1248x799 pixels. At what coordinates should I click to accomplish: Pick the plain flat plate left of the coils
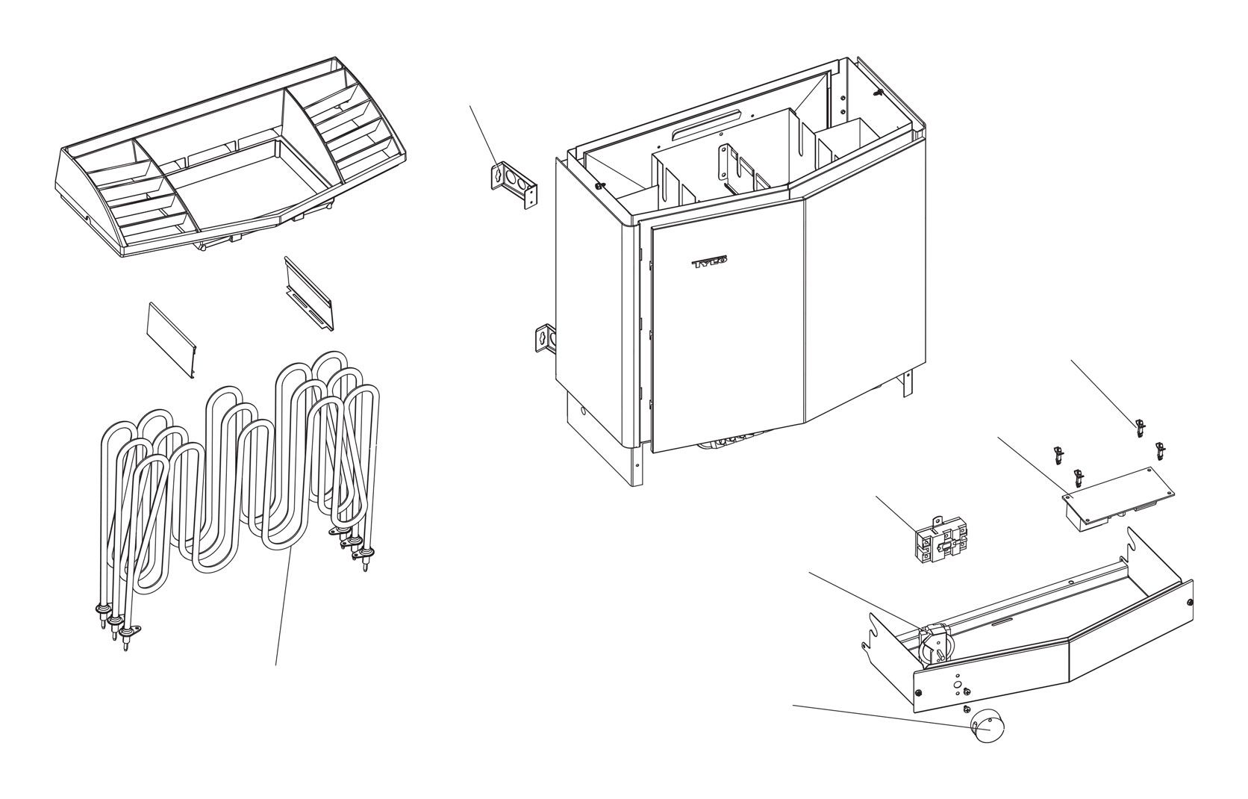172,341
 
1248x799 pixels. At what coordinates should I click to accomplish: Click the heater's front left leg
637,464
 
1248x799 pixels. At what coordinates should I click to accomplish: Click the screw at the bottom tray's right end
1188,602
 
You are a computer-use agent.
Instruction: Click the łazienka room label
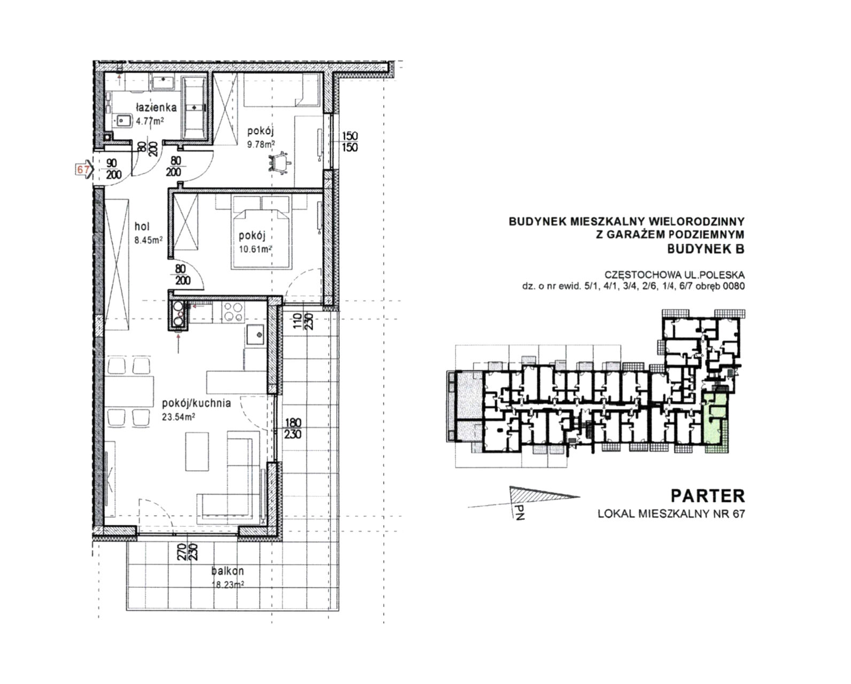[156, 107]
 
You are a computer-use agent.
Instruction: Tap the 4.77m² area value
[150, 121]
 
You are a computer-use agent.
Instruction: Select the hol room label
[142, 227]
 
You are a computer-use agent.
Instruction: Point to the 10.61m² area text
[256, 249]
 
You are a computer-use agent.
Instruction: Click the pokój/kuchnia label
[197, 403]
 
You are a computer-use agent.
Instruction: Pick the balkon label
[227, 571]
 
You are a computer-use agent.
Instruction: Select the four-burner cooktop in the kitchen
[233, 312]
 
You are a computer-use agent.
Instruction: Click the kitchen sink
[256, 335]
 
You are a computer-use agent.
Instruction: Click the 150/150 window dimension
[350, 142]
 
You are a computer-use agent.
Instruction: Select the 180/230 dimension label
[292, 429]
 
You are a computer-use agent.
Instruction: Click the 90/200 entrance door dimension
[113, 169]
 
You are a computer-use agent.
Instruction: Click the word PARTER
[707, 496]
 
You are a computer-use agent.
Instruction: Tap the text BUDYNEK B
[706, 249]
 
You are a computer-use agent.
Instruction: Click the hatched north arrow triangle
[534, 494]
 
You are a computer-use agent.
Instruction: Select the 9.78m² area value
[261, 144]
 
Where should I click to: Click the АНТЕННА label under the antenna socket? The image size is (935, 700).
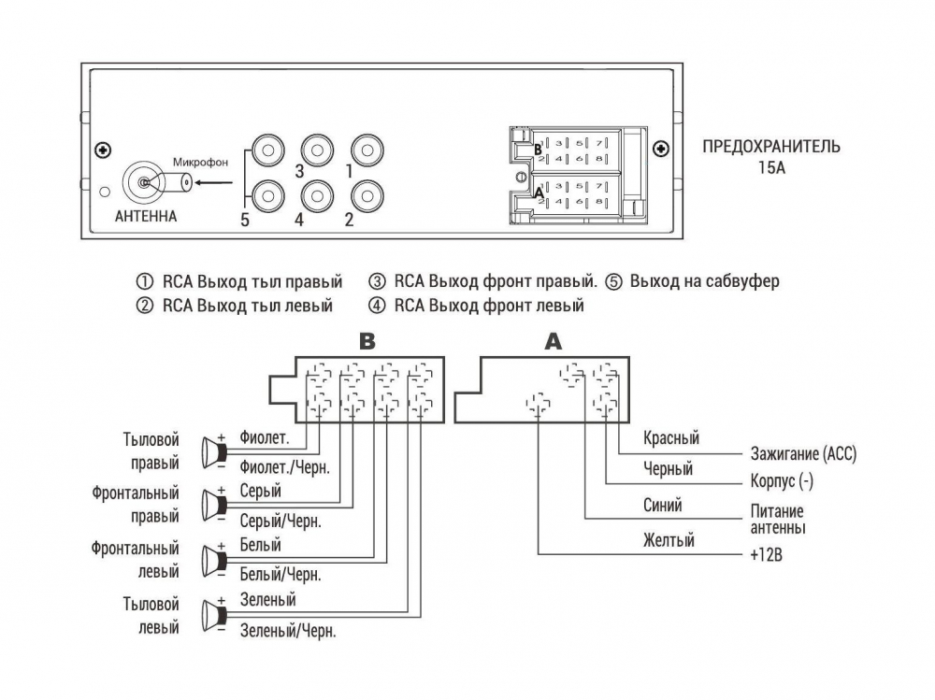click(144, 217)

_ _ _

» Do this
Starting at the row that contains "Where should I" and continuing through the last of the rows, reproduce the lines with "antenna socket" switched to "antenna jack" and everything else left unchanged. Omit the pictures from your answer.

» Solution to this problem
Where should I click to: Click the АНТЕННА label under the antenna jack? The image size is (935, 700).
click(144, 217)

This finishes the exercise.